TensorBackend::with_backend_session creates the scope. GraphExecutor owns backend cache and extension runtime state, then routes an ExecProgram through segmented execution. Consecutive backend-session instructions may run inside one backend session.
GraphExecutor::eval_exec_ir(program, inputs)
└── segmented execution
└── fused backend segment
└── backend.with_backend_session(|exec| {
for inst in segment {
exec.transpose(...)
exec.reclaim_buffer(...)
}
})
Why Sessions
Without sessions, each backend method independently prepares its execution state and scratch-buffer access. For N-ary einsum with hundreds of small GEMM steps, repeating that setup per instruction can dominate.
Sessions amortize that setup by creating one BackendSession for a fused backend segment instead of one per instruction.
Backend Mapping
CPU (faer)
CpuContext stores the requested CPU thread count and owns the Rayon pool used by tenferro-owned multi-threaded CPU work. CpuContext::install runs the closure on that owned pool for multi-thread contexts and inline for one-thread contexts. faer-backed kernels use Par::Seq for one thread and Par::rayon(0) otherwise, so faer joins the already-entered CpuContext pool.
impl TensorBackend for CpuBackend {
fn with_backend_session<R: Send>(
&mut self,
f: impl FnOnce(&mut dyn BackendSession) -> R + Send,
) -> R {
let mut buffers = std::mem::take(&mut self.buffers);
let ctx = Arc::clone(&self.ctx);
let result = ctx.install(|| {
let mut session = CpuExecSession { ctx: &ctx, buffers: &mut buffers };
f(&mut session)
});
self.buffers = buffers;
result
}
}CpuExecSession implements BackendSession by calling kernel functions directly after the session has entered CpuContext. Individual ops should not re-enter the pool.
CubeCL/CUDA
CudaBackend is the current CUDA GPU backend. It uses CubeCL/CubeCL-CUDA and runtime-loaded CUDA libraries from crates/tenferro-gpu/src/cubecl/.
Today CudaBackend does not define a separate exec-session struct. It uses the default TensorBackend::with_backend_session adapter, so each BackendSession call forwards to the backend method. The backend method launches CubeCL kernels or calls the relevant cuTENSOR/cuSOLVER/cuBLAS wrapper against the backend’s CudaRuntime.

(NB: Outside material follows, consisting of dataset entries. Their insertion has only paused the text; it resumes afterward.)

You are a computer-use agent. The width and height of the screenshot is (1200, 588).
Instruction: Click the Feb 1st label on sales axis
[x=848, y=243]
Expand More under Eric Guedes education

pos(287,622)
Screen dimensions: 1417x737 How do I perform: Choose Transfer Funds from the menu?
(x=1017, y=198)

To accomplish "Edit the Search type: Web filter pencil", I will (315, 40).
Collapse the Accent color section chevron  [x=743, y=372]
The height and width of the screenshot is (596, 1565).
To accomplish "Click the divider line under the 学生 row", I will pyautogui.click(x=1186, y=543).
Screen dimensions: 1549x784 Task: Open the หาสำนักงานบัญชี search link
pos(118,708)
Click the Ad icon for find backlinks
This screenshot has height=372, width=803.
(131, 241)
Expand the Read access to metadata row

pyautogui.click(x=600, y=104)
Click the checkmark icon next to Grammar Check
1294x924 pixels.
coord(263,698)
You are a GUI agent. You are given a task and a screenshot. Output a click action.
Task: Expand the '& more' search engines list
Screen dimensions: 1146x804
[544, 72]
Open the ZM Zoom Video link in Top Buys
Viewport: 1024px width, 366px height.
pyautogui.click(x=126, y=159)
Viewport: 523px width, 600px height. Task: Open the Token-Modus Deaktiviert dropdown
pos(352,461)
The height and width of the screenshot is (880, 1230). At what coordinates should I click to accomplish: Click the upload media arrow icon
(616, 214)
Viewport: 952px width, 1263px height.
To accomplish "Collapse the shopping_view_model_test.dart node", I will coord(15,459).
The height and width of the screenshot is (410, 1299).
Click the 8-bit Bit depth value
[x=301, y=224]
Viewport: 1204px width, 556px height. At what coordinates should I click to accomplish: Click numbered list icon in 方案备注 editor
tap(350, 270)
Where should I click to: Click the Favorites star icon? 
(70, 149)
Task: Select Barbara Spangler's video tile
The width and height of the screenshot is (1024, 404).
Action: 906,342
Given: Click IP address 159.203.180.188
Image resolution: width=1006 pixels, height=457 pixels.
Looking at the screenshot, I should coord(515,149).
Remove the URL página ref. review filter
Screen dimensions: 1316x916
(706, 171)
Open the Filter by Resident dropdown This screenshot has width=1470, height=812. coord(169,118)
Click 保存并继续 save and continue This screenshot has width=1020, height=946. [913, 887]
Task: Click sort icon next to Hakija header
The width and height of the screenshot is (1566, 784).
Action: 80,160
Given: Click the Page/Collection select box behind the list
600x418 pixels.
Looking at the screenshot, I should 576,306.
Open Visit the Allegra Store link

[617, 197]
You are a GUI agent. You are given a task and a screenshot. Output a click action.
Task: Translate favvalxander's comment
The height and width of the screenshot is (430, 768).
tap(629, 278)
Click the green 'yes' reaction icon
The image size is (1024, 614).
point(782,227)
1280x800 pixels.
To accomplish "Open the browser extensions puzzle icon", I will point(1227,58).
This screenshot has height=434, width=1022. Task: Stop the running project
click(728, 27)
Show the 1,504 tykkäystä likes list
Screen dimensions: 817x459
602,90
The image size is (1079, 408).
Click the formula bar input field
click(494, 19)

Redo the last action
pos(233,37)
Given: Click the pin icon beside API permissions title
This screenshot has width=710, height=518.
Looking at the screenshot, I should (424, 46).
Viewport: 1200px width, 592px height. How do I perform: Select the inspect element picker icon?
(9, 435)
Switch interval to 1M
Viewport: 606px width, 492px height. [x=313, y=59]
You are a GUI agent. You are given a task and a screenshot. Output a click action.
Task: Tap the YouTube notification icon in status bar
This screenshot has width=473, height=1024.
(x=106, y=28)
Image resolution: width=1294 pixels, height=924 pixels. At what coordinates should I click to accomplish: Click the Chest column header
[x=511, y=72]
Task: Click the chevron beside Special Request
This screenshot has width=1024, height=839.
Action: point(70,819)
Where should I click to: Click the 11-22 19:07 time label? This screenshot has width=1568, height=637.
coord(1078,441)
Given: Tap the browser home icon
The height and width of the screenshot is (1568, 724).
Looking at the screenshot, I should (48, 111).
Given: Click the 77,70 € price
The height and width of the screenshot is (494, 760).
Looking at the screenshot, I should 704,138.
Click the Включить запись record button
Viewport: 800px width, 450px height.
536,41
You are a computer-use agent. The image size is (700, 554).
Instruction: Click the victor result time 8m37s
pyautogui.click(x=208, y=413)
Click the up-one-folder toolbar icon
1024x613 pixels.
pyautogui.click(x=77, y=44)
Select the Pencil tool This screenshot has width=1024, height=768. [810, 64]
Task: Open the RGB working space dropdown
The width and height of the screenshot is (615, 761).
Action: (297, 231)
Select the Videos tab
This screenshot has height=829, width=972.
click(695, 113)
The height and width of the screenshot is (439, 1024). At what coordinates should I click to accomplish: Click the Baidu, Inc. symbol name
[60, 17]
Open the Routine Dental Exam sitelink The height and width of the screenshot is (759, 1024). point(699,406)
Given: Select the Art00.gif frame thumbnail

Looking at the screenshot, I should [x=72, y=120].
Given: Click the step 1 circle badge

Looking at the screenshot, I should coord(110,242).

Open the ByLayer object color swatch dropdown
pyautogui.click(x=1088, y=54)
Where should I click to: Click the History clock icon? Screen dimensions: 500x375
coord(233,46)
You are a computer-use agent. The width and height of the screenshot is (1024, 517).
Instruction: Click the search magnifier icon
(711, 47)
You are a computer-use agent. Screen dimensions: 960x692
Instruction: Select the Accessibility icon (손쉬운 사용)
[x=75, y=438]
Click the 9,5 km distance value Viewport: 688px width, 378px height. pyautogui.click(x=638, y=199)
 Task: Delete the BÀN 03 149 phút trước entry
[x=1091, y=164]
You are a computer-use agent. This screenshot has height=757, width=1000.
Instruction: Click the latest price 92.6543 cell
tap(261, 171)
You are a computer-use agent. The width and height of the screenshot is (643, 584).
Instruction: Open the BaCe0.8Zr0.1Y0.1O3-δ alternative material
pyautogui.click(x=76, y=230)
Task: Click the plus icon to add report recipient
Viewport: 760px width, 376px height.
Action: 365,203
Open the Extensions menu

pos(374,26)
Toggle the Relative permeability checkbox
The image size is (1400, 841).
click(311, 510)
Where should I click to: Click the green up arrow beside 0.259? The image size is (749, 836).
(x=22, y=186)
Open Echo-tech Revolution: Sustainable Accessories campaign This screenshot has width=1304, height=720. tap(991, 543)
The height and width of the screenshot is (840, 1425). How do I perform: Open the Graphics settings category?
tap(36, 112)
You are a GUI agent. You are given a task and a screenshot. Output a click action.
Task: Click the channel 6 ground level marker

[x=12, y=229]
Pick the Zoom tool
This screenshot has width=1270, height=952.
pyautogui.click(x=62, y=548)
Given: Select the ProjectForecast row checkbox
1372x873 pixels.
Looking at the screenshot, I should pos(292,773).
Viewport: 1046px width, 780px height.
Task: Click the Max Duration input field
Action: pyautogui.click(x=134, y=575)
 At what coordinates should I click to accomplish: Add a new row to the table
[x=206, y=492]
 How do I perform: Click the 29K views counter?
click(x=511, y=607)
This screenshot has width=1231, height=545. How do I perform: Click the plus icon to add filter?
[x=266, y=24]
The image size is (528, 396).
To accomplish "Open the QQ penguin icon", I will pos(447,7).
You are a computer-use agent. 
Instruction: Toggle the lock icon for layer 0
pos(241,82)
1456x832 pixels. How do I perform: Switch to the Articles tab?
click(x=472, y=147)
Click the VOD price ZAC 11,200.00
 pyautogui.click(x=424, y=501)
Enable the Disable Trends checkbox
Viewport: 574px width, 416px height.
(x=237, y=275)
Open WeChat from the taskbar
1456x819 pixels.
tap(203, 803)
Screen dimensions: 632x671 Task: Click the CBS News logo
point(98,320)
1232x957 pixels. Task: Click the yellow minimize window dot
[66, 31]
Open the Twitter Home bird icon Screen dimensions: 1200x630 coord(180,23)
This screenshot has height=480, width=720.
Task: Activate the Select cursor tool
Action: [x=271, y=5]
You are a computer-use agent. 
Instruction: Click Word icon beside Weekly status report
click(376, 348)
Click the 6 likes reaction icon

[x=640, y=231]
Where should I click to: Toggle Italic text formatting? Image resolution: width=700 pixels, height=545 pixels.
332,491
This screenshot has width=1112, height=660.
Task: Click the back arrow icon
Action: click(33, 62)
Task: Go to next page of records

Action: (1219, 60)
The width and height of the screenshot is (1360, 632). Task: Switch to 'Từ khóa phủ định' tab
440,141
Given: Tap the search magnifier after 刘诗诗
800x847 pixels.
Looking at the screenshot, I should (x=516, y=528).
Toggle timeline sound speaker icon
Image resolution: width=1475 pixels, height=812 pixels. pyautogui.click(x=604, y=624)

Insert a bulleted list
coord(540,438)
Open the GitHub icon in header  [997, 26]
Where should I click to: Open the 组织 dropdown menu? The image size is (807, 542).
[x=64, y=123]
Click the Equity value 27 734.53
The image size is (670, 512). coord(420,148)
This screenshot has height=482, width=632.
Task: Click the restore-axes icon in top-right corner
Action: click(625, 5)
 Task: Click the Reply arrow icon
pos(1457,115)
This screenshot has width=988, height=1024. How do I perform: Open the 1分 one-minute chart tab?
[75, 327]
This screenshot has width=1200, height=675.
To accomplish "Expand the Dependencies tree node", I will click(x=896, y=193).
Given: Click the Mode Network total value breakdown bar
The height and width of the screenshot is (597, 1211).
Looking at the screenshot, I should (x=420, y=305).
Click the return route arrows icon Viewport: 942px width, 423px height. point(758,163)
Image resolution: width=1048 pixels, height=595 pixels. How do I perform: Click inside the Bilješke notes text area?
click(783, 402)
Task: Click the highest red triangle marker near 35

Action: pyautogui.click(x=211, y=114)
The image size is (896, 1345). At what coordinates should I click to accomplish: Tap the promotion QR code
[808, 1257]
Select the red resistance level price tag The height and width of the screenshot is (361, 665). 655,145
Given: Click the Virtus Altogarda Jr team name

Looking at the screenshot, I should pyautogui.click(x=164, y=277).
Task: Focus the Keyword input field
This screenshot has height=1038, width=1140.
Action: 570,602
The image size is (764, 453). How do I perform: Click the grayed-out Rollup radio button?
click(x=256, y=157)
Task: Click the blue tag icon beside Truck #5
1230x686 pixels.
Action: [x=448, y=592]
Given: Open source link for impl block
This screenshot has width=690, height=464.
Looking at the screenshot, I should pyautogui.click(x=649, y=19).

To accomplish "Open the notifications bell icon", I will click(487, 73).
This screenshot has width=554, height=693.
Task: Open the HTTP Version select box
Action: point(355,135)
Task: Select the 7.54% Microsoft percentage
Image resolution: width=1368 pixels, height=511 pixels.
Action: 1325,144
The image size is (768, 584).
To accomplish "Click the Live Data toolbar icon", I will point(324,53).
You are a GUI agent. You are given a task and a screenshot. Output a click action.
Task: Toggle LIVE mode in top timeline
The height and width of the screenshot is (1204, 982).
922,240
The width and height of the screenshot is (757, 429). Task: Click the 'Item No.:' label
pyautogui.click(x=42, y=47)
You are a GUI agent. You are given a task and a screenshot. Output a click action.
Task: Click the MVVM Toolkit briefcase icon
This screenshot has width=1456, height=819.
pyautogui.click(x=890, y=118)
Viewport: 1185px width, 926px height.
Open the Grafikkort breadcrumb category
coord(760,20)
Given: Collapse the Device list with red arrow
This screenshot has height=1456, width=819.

| CPU concept | CubeCL/CUDA concept |
|---|---|
CpuContext (thread count and Rayon pool) |
CudaRuntime (CUDA device/client) |
Par::rayon(0) / Par::Seq |
CubeCL launch through the stored runtime |
BufferPool (host Vec<T>) |
CubeCL device buffers plus upload/download helpers |
| faer/rayon CPU work | kernel launch on stream |
| per-step session setup overhead | per-kernel launch/runtime dispatch overhead |
Future CubeCL work may introduce a dedicated GPU exec session if there is a measurable benefit from binding temporary workspace, stream state, or device buffer pooling across an entire compiled program. That should extend CudaBackend; it should not add a separate CudaBackend type.
Default (no-op)
Backends that don’t need session batching use the default implementation which wraps the backend itself as a BackendSession via BackendSessionAdapter.
Trait Relationship
TensorBackend — factory: creates sessions, owns long-lived state
with_backend_session() — creates execution scope
dot_general() — standalone op (with per-op context entry)
...
BackendSession — session surface: ops without context re-entry
dot_general() — op within session (no install/set_device)
reclaim_buffer() — return buffer to pool within session
...
TensorBackend methods remain for use outside eval_exec_ir (e.g., standalone tensor operations, linalg solve multi-step logic). BackendSession is used only by the eval loop.